WHAT THE TASK REQUIRES >>
Could you reproduce the lines below from the one with "Where should I click to: Navigate" through the one with "Task: Click the Editar Losa de Piso button"? Keep both ends and add nothing.
(RECORDS SUPPLIED begins)
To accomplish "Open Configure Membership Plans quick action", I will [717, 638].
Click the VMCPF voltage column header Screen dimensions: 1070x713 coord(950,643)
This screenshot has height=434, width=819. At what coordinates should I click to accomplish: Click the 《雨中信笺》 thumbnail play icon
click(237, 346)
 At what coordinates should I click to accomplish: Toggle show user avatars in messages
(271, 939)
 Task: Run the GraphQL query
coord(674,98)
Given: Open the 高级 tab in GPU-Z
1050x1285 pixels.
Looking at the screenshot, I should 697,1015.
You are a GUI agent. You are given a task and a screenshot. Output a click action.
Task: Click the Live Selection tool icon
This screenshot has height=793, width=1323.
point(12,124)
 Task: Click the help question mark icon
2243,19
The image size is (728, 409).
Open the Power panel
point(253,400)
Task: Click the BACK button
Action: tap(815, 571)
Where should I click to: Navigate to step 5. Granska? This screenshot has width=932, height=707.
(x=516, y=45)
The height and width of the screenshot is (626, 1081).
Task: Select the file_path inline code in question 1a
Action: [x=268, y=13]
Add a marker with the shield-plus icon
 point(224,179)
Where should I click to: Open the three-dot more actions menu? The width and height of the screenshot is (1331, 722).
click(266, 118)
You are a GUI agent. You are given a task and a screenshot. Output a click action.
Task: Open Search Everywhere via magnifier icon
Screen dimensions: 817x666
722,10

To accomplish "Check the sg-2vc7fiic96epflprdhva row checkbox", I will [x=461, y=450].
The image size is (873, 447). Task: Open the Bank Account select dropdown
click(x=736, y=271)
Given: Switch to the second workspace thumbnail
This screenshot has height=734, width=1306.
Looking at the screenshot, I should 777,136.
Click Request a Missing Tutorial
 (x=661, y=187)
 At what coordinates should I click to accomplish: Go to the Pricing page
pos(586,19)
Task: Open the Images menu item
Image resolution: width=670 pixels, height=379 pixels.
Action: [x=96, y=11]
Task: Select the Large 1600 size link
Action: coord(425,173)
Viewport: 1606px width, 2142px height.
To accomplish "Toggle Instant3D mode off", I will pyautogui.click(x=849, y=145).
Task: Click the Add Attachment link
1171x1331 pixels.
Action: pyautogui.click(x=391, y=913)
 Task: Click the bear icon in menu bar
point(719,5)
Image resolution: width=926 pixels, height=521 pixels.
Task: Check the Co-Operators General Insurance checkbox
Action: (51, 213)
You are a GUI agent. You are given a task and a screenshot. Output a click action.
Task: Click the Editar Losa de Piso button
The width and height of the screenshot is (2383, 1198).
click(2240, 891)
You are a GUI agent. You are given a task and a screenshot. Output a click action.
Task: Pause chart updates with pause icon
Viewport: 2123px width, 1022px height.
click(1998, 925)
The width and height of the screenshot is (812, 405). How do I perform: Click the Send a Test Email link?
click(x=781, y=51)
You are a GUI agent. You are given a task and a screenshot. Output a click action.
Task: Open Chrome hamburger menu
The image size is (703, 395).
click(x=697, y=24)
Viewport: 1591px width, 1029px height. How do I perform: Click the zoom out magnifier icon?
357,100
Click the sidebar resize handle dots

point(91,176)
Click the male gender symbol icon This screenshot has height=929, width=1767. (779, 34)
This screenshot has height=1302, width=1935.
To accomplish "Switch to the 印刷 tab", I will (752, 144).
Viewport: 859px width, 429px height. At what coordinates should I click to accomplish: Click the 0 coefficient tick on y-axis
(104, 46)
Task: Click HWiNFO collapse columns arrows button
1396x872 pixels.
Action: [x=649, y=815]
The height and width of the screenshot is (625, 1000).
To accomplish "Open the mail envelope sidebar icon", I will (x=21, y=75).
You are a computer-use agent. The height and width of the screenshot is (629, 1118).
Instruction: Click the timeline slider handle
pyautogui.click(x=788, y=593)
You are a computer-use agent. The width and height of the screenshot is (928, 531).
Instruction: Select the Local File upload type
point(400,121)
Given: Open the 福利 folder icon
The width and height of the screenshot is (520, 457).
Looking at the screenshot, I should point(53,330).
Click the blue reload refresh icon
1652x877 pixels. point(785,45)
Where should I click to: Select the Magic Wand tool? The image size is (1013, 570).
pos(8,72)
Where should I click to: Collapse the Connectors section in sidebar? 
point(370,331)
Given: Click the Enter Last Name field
(RECORDS SUPPLIED ends)
EXERCISE OUTPUT >>
Where should I click to: Navigate to step 5. Granska? This screenshot has width=932, height=707.
(x=516, y=45)
The height and width of the screenshot is (626, 1081).
Task: Select the file_path inline code in question 1a
Action: [x=268, y=13]
Add a marker with the shield-plus icon
 point(224,179)
Where should I click to: Open the three-dot more actions menu? The width and height of the screenshot is (1331, 722).
click(266, 118)
You are a GUI agent. You are given a task and a screenshot. Output a click action.
Task: Open Search Everywhere via magnifier icon
Screen dimensions: 817x666
722,10

To accomplish "Check the sg-2vc7fiic96epflprdhva row checkbox", I will [x=461, y=450].
The image size is (873, 447). Task: Open the Bank Account select dropdown
click(x=736, y=271)
Given: Switch to the second workspace thumbnail
This screenshot has height=734, width=1306.
Looking at the screenshot, I should 777,136.
Click Request a Missing Tutorial
 (x=661, y=187)
 At what coordinates should I click to accomplish: Go to the Pricing page
pos(586,19)
Task: Open the Images menu item
Image resolution: width=670 pixels, height=379 pixels.
Action: [x=96, y=11]
Task: Select the Large 1600 size link
Action: coord(425,173)
Viewport: 1606px width, 2142px height.
To accomplish "Toggle Instant3D mode off", I will pyautogui.click(x=849, y=145).
Task: Click the Add Attachment link
1171x1331 pixels.
Action: pyautogui.click(x=391, y=913)
 Task: Click the bear icon in menu bar
point(719,5)
Image resolution: width=926 pixels, height=521 pixels.
Task: Check the Co-Operators General Insurance checkbox
Action: (51, 213)
You are a GUI agent. You are given a task and a screenshot. Output a click action.
Task: Click the Editar Losa de Piso button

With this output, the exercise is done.